--- WORK TO BE COMPLETED ---
Among the records below, find the line that has "リンク集 (40, 2101)"; from there, give the lines again exactly, and stop after the line that has "Архив (417, 1606)".

[Dataset entries]

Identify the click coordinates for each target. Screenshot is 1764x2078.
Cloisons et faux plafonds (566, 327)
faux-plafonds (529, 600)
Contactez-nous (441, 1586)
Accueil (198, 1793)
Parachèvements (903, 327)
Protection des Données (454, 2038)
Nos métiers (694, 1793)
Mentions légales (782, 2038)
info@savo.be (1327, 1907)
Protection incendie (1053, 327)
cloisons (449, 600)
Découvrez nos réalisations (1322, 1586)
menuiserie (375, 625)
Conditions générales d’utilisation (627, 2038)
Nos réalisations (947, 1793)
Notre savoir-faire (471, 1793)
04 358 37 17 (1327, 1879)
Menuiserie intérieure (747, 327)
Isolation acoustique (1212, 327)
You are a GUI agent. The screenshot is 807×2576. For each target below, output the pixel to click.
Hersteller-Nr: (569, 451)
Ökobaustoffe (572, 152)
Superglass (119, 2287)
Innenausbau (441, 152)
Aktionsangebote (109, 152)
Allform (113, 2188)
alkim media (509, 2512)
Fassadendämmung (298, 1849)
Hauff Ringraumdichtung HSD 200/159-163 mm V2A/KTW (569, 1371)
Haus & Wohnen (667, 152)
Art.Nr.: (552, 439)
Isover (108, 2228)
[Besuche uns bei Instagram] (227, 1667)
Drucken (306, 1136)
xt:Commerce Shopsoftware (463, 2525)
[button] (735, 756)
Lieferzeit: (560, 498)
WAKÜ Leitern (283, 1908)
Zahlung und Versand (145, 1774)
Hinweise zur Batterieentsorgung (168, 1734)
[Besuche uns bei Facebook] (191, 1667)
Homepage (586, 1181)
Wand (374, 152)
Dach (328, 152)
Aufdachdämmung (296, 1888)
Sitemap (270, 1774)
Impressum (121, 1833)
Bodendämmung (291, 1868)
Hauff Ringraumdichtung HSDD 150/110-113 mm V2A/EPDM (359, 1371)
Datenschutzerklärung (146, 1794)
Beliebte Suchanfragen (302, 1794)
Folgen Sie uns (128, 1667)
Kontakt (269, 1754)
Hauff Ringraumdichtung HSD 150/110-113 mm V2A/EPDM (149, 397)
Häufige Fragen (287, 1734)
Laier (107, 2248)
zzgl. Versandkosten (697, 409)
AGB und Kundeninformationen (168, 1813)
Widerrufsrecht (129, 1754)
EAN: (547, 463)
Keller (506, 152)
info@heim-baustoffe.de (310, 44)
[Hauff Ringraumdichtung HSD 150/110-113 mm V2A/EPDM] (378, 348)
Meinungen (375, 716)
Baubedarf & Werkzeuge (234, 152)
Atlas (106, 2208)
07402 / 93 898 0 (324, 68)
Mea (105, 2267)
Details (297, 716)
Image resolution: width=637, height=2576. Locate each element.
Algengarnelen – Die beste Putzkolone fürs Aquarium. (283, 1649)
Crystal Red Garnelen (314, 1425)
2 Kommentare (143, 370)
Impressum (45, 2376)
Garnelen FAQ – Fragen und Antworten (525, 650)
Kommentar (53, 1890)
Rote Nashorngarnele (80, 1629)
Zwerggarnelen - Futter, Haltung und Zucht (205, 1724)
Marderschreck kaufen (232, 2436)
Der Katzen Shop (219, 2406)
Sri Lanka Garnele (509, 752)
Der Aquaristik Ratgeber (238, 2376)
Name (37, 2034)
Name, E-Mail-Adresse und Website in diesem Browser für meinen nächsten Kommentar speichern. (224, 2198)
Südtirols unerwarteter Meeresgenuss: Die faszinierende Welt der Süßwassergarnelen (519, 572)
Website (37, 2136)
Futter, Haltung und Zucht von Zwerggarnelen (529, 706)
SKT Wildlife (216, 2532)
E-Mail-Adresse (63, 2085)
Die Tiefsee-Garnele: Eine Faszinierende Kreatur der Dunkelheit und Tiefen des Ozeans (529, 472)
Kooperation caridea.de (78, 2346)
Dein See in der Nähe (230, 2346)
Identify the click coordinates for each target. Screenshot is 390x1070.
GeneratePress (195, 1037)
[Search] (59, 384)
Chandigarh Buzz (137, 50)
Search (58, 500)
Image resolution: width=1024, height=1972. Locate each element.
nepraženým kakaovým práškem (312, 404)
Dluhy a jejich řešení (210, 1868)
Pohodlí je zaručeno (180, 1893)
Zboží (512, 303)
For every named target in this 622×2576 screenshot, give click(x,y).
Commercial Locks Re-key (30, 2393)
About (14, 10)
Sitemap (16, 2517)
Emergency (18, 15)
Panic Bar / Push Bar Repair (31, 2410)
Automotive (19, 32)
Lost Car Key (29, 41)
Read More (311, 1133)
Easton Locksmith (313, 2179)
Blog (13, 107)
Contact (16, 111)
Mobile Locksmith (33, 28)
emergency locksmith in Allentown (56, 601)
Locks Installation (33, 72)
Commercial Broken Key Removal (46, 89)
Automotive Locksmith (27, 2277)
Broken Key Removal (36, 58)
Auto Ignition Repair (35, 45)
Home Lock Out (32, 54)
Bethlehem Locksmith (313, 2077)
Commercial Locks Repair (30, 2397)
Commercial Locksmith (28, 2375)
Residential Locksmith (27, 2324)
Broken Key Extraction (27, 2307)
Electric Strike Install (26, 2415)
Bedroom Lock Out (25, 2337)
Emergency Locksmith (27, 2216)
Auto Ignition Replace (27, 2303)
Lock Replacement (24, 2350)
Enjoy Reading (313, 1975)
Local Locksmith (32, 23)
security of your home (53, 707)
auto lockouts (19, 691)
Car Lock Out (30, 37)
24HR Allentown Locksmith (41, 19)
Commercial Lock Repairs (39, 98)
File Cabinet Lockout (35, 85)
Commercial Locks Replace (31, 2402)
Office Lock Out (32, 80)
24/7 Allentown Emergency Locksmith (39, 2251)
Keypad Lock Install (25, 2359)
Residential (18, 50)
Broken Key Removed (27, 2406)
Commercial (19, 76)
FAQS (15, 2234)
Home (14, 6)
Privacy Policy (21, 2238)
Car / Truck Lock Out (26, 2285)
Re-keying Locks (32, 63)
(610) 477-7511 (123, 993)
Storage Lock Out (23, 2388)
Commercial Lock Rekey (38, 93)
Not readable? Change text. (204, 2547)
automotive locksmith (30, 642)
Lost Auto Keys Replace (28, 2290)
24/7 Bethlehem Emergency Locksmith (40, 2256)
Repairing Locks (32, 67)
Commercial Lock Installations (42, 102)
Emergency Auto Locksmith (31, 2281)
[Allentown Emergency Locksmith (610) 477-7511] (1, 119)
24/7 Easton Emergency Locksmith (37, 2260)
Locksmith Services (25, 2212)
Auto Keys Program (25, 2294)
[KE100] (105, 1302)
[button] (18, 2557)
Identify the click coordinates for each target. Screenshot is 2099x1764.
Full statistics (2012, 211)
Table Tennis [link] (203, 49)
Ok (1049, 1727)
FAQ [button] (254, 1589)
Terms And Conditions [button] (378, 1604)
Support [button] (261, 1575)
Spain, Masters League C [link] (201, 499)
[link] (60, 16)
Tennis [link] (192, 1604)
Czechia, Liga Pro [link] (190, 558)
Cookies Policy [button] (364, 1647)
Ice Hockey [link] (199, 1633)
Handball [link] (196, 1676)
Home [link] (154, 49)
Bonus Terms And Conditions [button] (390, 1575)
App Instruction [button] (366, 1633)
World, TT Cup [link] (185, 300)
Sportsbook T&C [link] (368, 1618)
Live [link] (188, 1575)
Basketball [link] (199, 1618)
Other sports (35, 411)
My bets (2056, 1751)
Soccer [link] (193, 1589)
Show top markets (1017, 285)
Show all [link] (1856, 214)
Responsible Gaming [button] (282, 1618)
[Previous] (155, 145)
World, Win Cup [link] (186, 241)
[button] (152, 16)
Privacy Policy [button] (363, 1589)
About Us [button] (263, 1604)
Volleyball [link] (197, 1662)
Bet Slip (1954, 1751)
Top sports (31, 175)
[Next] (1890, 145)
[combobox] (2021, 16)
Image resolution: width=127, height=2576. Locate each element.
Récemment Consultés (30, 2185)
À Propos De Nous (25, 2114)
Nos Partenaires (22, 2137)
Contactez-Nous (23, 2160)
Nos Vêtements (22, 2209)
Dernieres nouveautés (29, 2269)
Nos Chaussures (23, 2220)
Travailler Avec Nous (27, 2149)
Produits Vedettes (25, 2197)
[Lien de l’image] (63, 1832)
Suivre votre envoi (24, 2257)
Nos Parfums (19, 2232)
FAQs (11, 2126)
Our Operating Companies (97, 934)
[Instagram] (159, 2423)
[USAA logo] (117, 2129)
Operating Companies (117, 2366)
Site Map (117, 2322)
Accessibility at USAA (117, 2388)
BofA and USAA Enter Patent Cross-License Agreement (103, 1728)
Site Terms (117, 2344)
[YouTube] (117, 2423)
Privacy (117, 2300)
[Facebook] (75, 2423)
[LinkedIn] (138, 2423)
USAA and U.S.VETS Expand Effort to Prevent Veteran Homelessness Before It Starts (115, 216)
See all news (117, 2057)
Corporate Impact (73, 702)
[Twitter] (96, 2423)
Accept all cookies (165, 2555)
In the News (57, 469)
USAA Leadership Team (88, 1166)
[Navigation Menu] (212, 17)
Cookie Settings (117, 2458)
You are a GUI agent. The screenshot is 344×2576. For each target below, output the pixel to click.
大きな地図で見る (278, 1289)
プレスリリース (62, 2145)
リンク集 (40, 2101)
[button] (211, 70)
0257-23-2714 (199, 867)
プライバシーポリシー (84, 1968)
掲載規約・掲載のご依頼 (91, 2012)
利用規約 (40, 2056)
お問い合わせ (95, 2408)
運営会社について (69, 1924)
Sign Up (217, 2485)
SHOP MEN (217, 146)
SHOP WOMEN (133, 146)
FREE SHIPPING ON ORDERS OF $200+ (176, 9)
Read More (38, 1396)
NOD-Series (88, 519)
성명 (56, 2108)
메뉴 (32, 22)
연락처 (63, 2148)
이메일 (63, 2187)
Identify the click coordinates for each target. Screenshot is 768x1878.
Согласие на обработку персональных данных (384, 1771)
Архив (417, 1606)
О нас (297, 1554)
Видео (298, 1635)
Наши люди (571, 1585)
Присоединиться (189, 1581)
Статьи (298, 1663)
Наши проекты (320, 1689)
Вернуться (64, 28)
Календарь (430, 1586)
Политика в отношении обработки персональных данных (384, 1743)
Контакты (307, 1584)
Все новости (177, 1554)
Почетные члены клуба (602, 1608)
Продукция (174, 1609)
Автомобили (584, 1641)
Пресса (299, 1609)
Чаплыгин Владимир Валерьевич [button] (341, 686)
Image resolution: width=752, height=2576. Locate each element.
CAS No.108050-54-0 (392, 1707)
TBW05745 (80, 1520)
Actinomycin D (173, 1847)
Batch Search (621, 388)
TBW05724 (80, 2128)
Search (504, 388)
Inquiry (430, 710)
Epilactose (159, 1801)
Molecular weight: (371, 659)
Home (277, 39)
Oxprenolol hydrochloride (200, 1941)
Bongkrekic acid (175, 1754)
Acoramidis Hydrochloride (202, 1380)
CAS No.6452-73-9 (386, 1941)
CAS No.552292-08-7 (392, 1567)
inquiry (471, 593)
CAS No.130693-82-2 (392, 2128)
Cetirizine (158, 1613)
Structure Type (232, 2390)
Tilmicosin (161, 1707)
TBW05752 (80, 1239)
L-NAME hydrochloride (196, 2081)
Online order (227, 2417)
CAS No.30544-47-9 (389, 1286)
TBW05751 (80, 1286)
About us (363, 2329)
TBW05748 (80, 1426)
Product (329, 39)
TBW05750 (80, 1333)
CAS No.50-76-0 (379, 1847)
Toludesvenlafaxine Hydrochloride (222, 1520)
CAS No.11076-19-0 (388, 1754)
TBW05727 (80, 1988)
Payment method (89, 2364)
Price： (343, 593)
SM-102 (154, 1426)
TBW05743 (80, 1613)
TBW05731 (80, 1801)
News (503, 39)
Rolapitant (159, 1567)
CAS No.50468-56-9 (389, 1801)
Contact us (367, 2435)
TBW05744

--- TASK RESULT ---
リンク集 (40, 2101)
[button] (211, 70)
0257-23-2714 (199, 867)
プライバシーポリシー (84, 1968)
掲載規約・掲載のご依頼 (91, 2012)
利用規約 (40, 2056)
お問い合わせ (95, 2408)
運営会社について (69, 1924)
Sign Up (217, 2485)
SHOP MEN (217, 146)
SHOP WOMEN (133, 146)
FREE SHIPPING ON ORDERS OF $200+ (176, 9)
Read More (38, 1396)
NOD-Series (88, 519)
성명 (56, 2108)
메뉴 (32, 22)
연락처 (63, 2148)
이메일 (63, 2187)
Identify the click coordinates for each target. Screenshot is 768x1878.
Согласие на обработку персональных данных (384, 1771)
Архив (417, 1606)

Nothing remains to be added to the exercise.